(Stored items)
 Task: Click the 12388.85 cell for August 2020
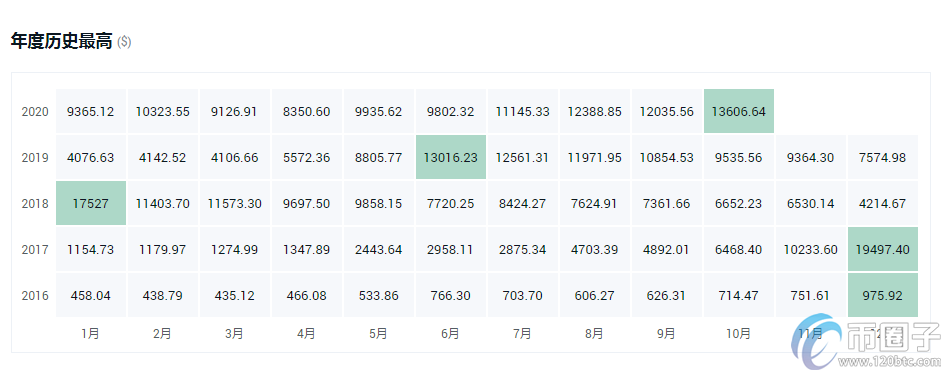(x=595, y=112)
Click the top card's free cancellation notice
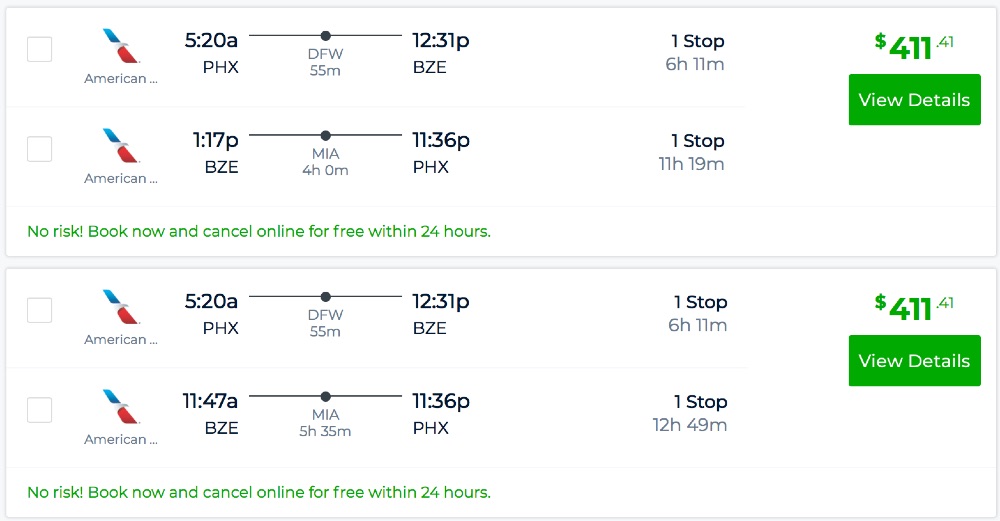Image resolution: width=1000 pixels, height=521 pixels. (x=259, y=231)
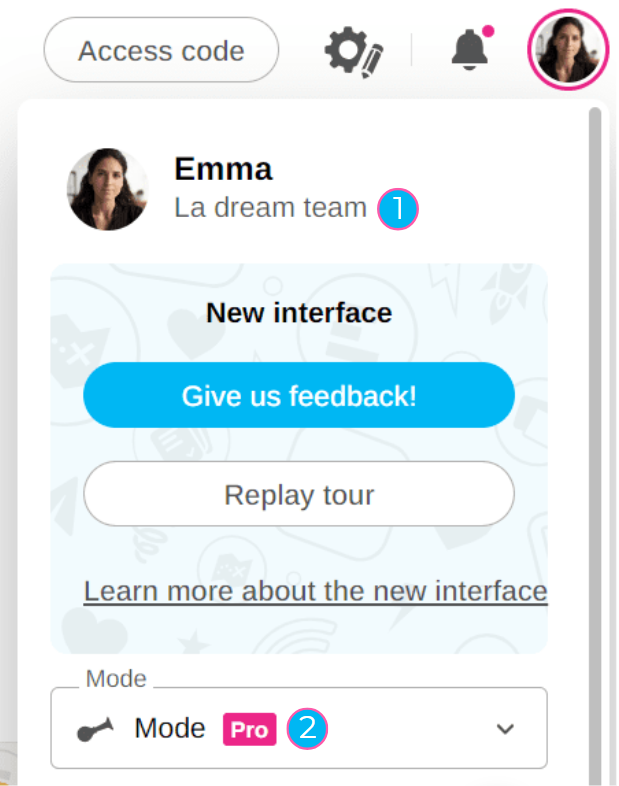The height and width of the screenshot is (786, 619).
Task: Expand the Mode dropdown chevron arrow
Action: pos(506,729)
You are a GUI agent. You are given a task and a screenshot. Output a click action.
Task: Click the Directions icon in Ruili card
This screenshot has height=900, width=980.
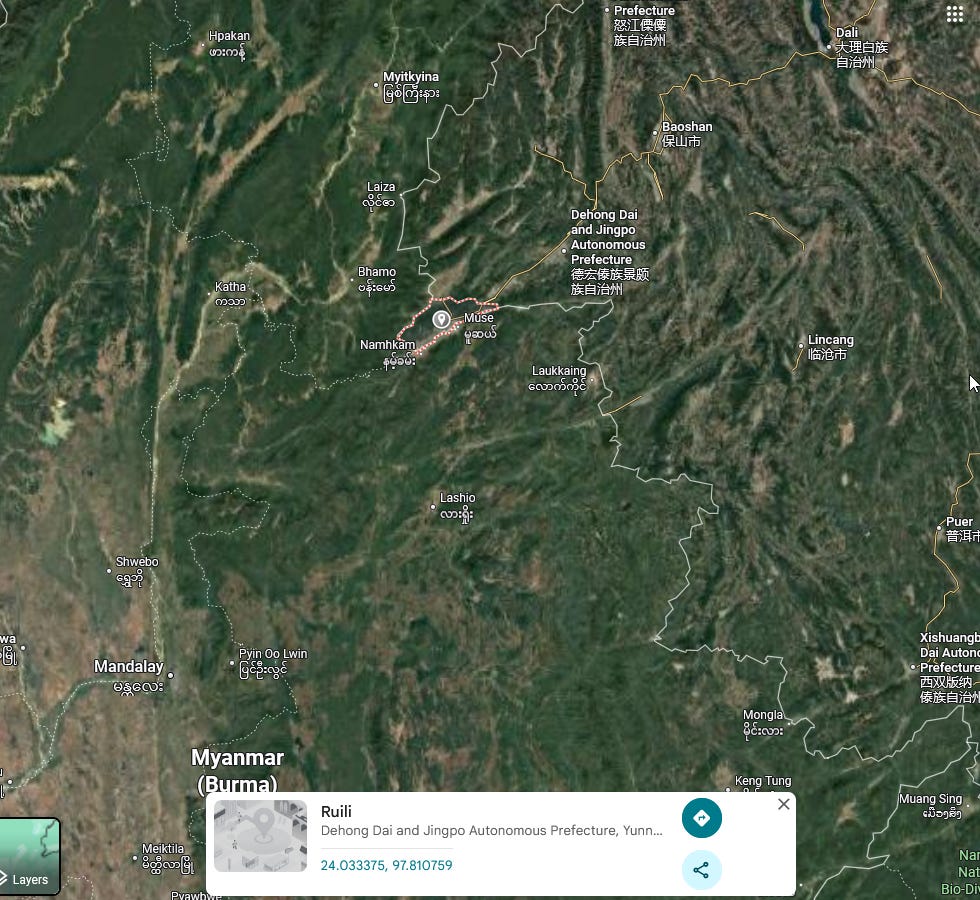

WRITTEN EXERCISE
Write out all of the lines above again, putting "Directions button" in place of "Directions icon" and changing nothing else. Leave out the pictures.

RESPONSE BELOW
 Task: Click the 12388.85 cell for August 2020
(x=595, y=112)
Click the top card's free cancellation notice
Image resolution: width=1000 pixels, height=521 pixels. (x=259, y=231)
The height and width of the screenshot is (786, 619).
Task: Expand the Mode dropdown chevron arrow
Action: pos(506,729)
You are a GUI agent. You are given a task and a screenshot. Output a click action.
Task: Click the Directions button in Ruili card
This screenshot has height=900, width=980.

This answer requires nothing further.